Mel Cooke, Freelance Writer
Brodber and Cooper
When Erna Brodber discusses 'Reggae as Black Space', the distinctive burru drumming and voices of the University Singers fill the Assembly Hall, University of the West Indies (UWI), Mona campus, tomorrow evening, it will mark the beginning of an extensive blend of artistic endeavour and academia.
The opening ceremony of the 'Global Reggae Conference 2008', which will explore 'Global Reggae: Jamaican Popular Music a Yard and Abroad', officially starts a week which dovetails with the inaugural Reggae Academy Awards on Sunday, February 24.
Conference chair, Professor Carolyn Cooper of the Institute of Caribbean Studies, noted that "For at least five years now, as co-ordinator of the Reggae Studies Unit, I thought it was important to hold a major conference focusing on the global impact of reggae."
Cooper said that for Bob Marley's 50th birthday, the Reggae Studies Unit and the Bob Marley Foundation had combined to look extensively at the work of Marley. The book Bob Marley: The Man and His Music came out of that conference.
The Bob Marley Foundation is also involved in staging the Global Reggae Conference 2008, along with the Recording Industry Association of Jamaica, the Jamaica Cultural Development Commission and the Jamaica Tourist Board.
The conference comes at an opportune time, as the 15th anniversary of the Reggae Studies Unit approaches. It was founded in 1994. Cooper said she thought it appropriate to put on a major conference, as "there is so much work on reggae being done".

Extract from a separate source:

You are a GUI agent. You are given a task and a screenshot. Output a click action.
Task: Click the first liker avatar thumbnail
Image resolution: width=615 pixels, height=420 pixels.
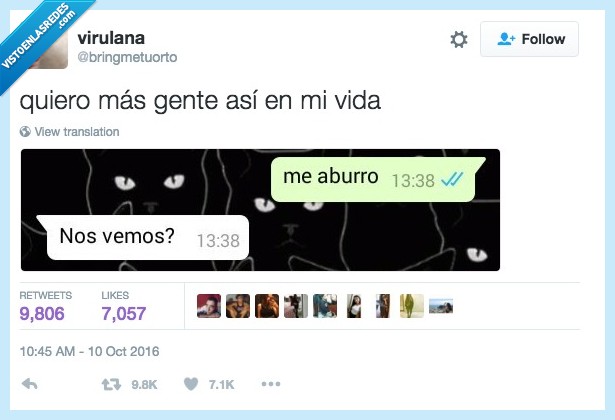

More immediate is the declaration of February as 'Reggae Month' by Governor General Sir Kenneth Hall, as well as the inagural Reggae Academy Awards, to be held at the National Indoor Sports Centre next week Sunday.
Cooper said that about 100 papers will be presented at the Global Reggae Conference, with about 70 per cent of them being academic. And the global nature is underscored with speakers from Australia, Africa, North America, Latin America, Europe, Japan, the Pacific and the United Kingdom.
For those who wish to attend, entry to the panel discussions is free. However, Jamaicans wishing to receive conference packages will pay $2,500, this reduced to $1,000 for students.